Mammography-based artificial intelligence (AI) software offered higher AUCs for breast-level and lesion-level assessments in contrast to unassisted expert readers, according to a new study. However, the researchers emphasized awareness of possible differences between breast- and lesion-level AI evaluations.
For the retrospective study, recently published in European Radiology, researchers compared AI software (Lunit Insight MMG V1.1.7.1, Lunit) to evaluations by 1,258 clinicians who participated in a Personal Performance in Mammographic Screening (PERFORMS) quality assurance program. The total cohort included 882 non-malignant breasts and 318 malignant breasts (328 total cancer lesions), according to the study.
Based off of the AI model’s suspicion of malignancy scores, ranging from 0 to 100, the study authors noted the model thresholds for matching average clinician readers were set at > 10.5 for sensitivity and > 4.5 for specificity whereas the AI developer recommended recall threshold was > 10.
The researchers found that a statistically significant decrease from the AI software’s breast-level AUC (94.2 percent) to the lesion-level AUC (92.9 percent). However, they noted that the AI software outperformed clinician assessments for both (87.8 percent breast level AUC and 85.1 percent lesion-level AUC).
Yet when comparing breast- and lesion-level specificity at the > 4.5 AI matches specificity threshold, the study authors noted a 92.1 percent breast-level sensitivity and a 90.9 percent lesion-level sensitivity. While AI accurately detected and recalled 273 lesions, the software missed recalls on 30 lesions, according to the researchers.
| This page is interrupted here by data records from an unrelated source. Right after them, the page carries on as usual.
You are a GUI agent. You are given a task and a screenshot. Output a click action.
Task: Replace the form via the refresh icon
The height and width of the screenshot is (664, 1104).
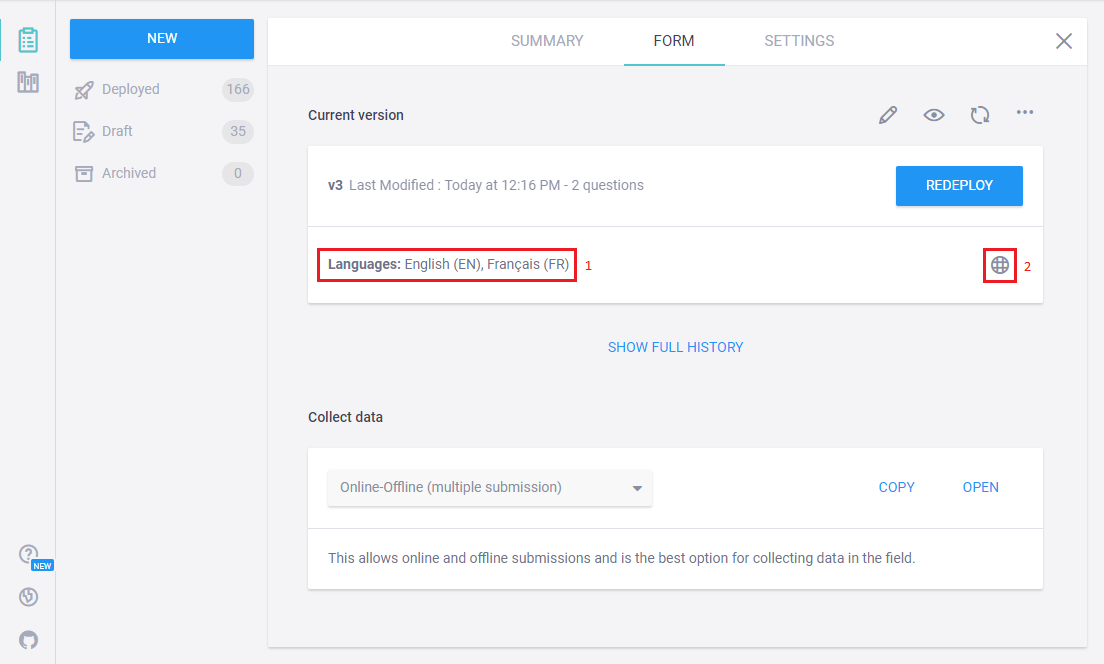click(x=980, y=114)
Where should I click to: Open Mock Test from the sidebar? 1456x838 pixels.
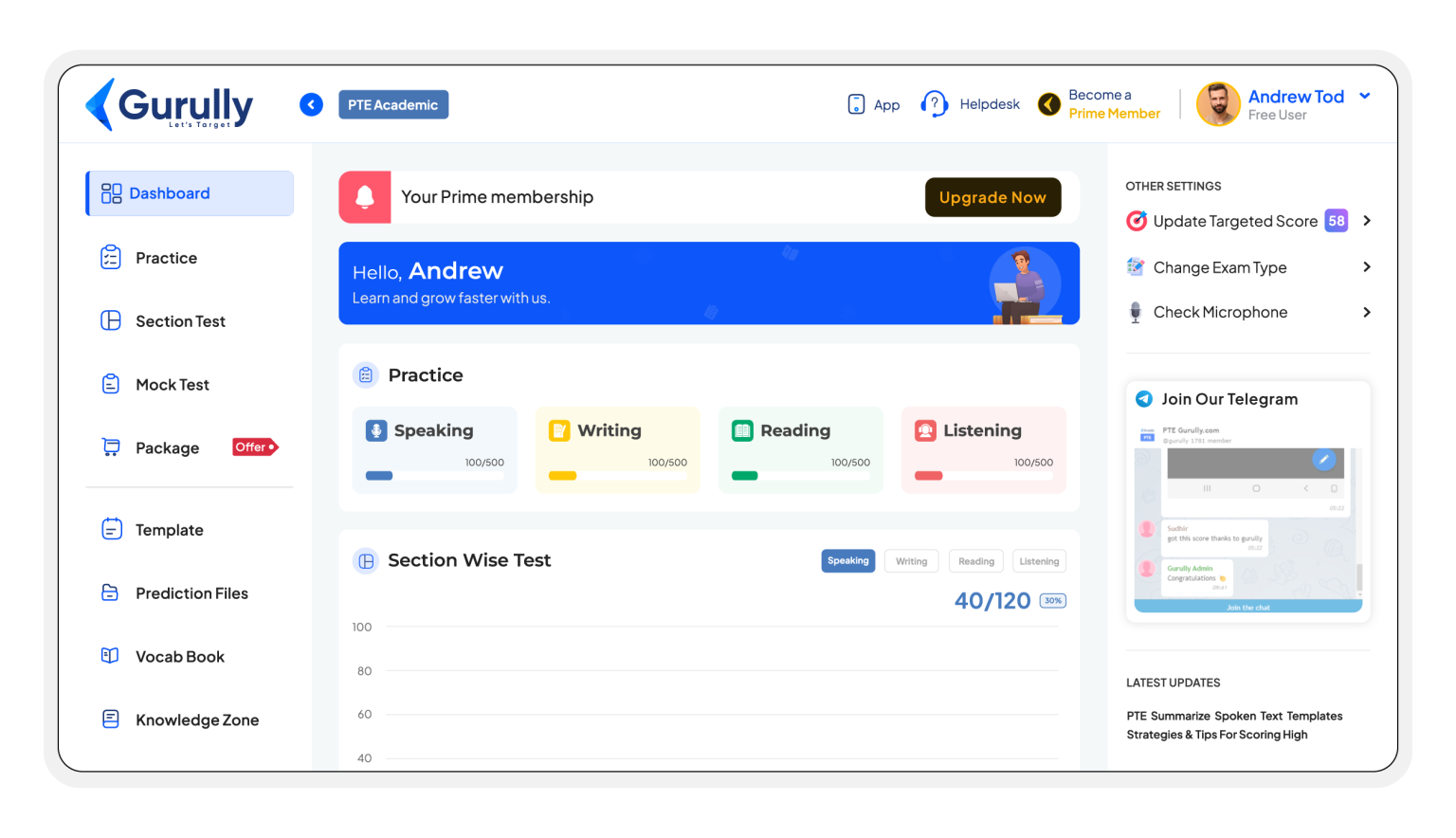pos(172,385)
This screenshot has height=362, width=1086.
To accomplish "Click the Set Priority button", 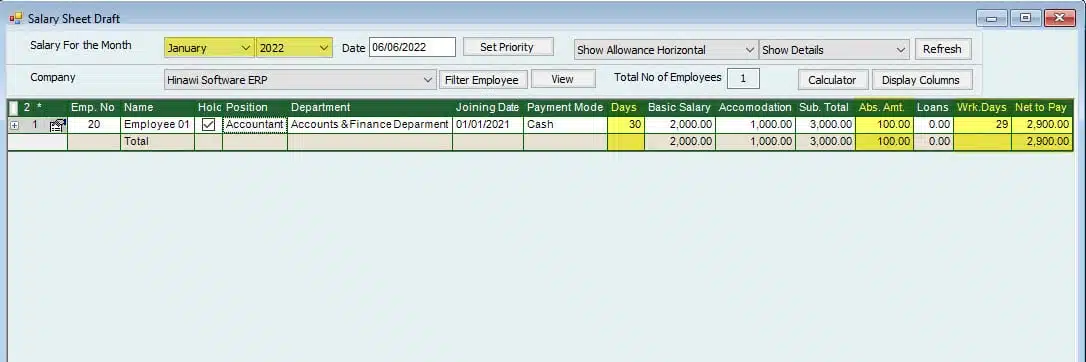I will [x=508, y=47].
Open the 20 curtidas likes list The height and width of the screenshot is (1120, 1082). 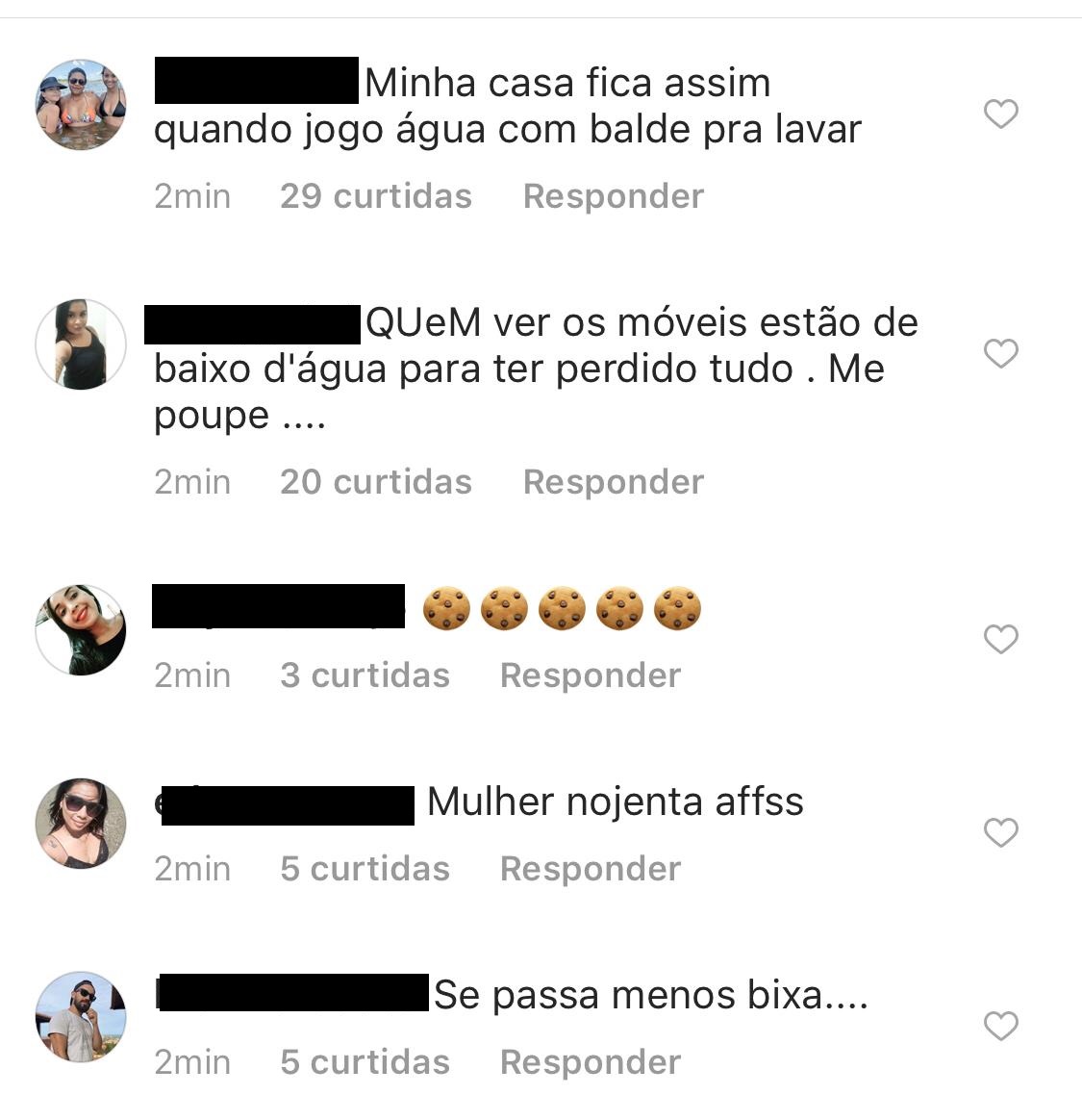376,482
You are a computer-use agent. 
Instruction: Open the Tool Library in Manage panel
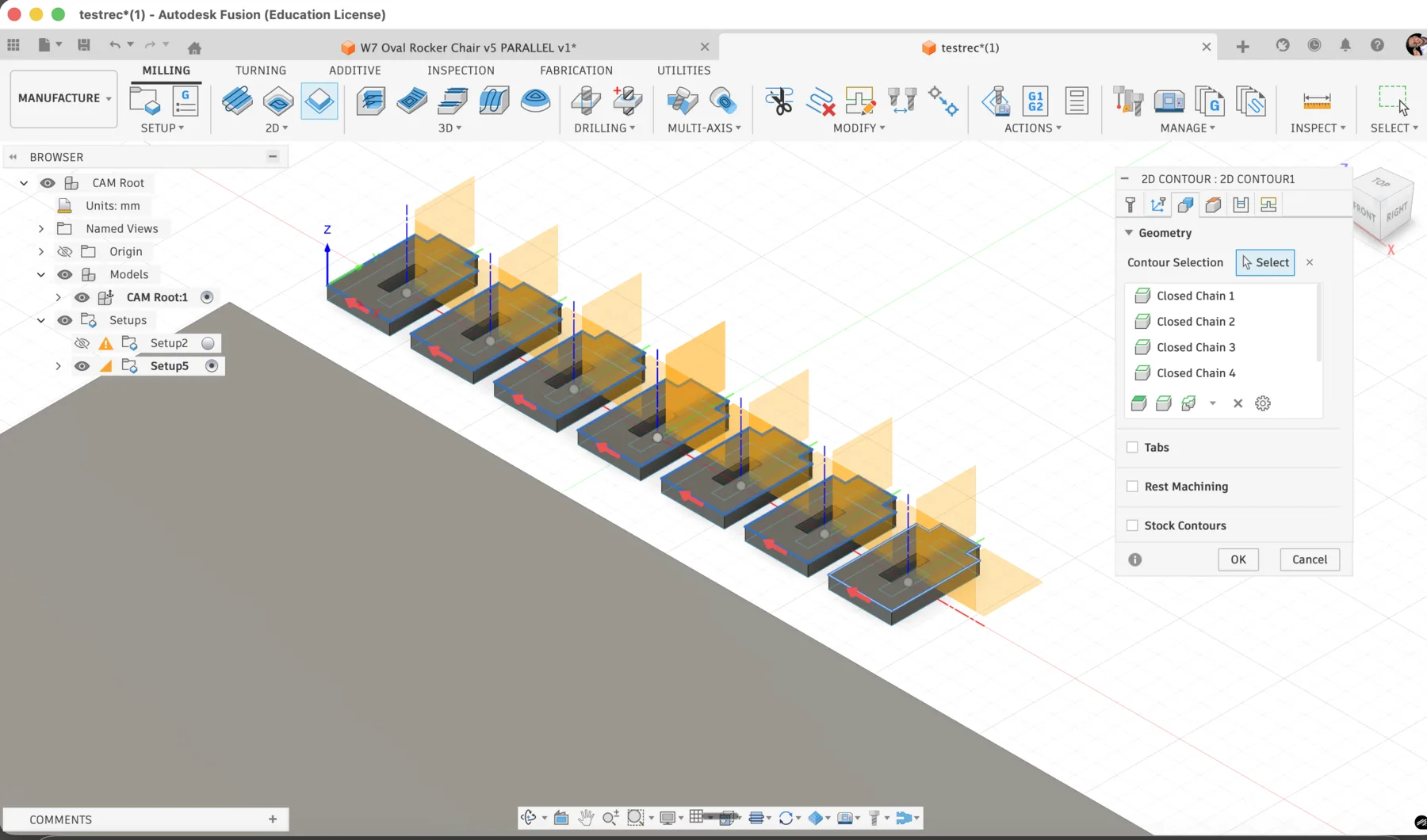click(x=1127, y=101)
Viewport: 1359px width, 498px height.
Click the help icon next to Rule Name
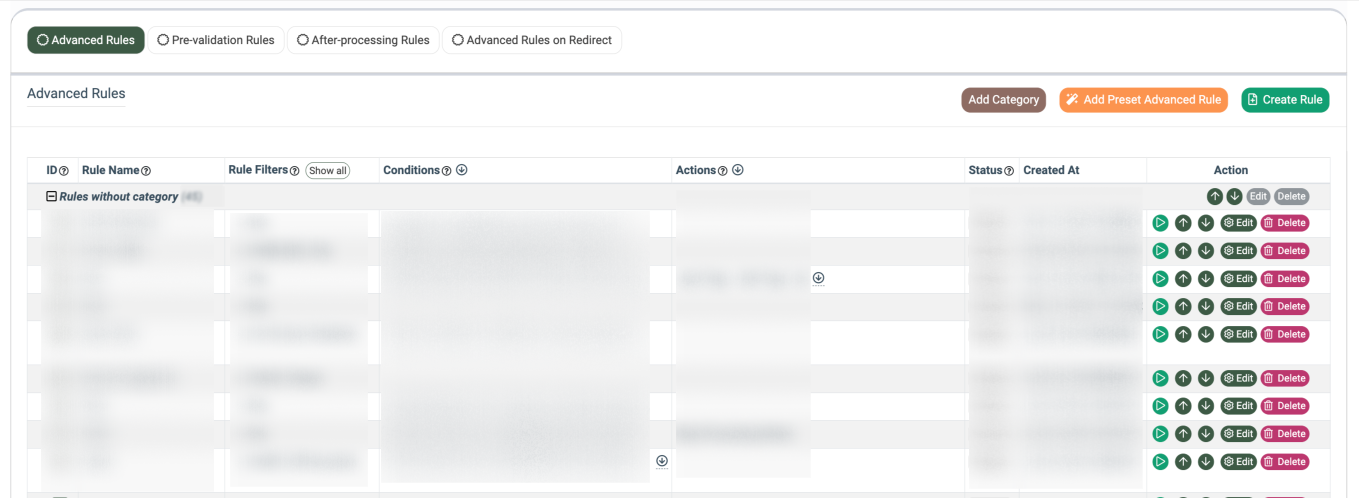[x=146, y=171]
“Our results suggest that AI’s diagnostic performance during mammography is similar or supersedes that of humans, but variation exists in its image and lesion-level classification of malignancies,” noted lead study author Adnan Gan Taib, a research fellow and Ph.D. student affiliated with the School of Medicine at the University of Nottingham in Nottingham, U.K., and colleagues.
Three Key Takeaways
- AI outperforms clinicians in AUC. The AI software demonstrated higher diagnostic accuracy than unassisted clinicians, with breast-level AUC at 94.2 percent and lesion-level AUC at 92.9 percent, outperforming clinicians (87.8 percent and 85.1 percent, respectively).
- Variation between breast- and lesion-level assessments. Although AI performed well overall, discrepancies were observed between breast- and lesion-level analyses, including five cases in which lesion-level AI missed lesions that breast-level AI correctly identified.
- High sensitivity overall but 30 missed recalls in lesion-level analysis. At the > 4.5 AI matches specificity threshold, AI achieved 92.1 percent breast-level sensitivity and 90.9 percent lesion-level sensitivity, correctly recalling 273 lesions but missing 30, highlighting both potential and limitations in clinical use.
The study authors also pointed out discordant scores between AI breast-and lesion-level evaluations in five cases and a total of eight lesions. While AI would have accurately recalled all five cases with the breast-level assessment, the researchers said it failed to localize half of the lesions and would not have recalled five of the eight lesions.
“Lesion-level AI analyses are seldom reported in the literature, but they could have implications on the human-AI relationship during assisted mammography reading, particularly in cases where there is discordance. An AI tool that can report at the lesion level accurately provides positive insight into its “thought” process, which is particularly important as we move towards the prospective implementation of AI … , added Taib and colleagues.
(Editor’s note: For related content, see “New Study Examines Key Factors with False Negatives on AI Mammography Analysis,” “Emerging AI Mammography Model May Enhance Clarity for Initial BI-RADS 3 and 4 Classifications” and “Mammography AI Platform for Five-Year Breast Cancer Risk Prediction Gets FDA De Novo Authorization.”)
In regard to study limitations, the authors acknowledged the retrospective nature of the research, test sets enriched with cancer cases and lack of prior image assessment for AI and radiologist evaluations.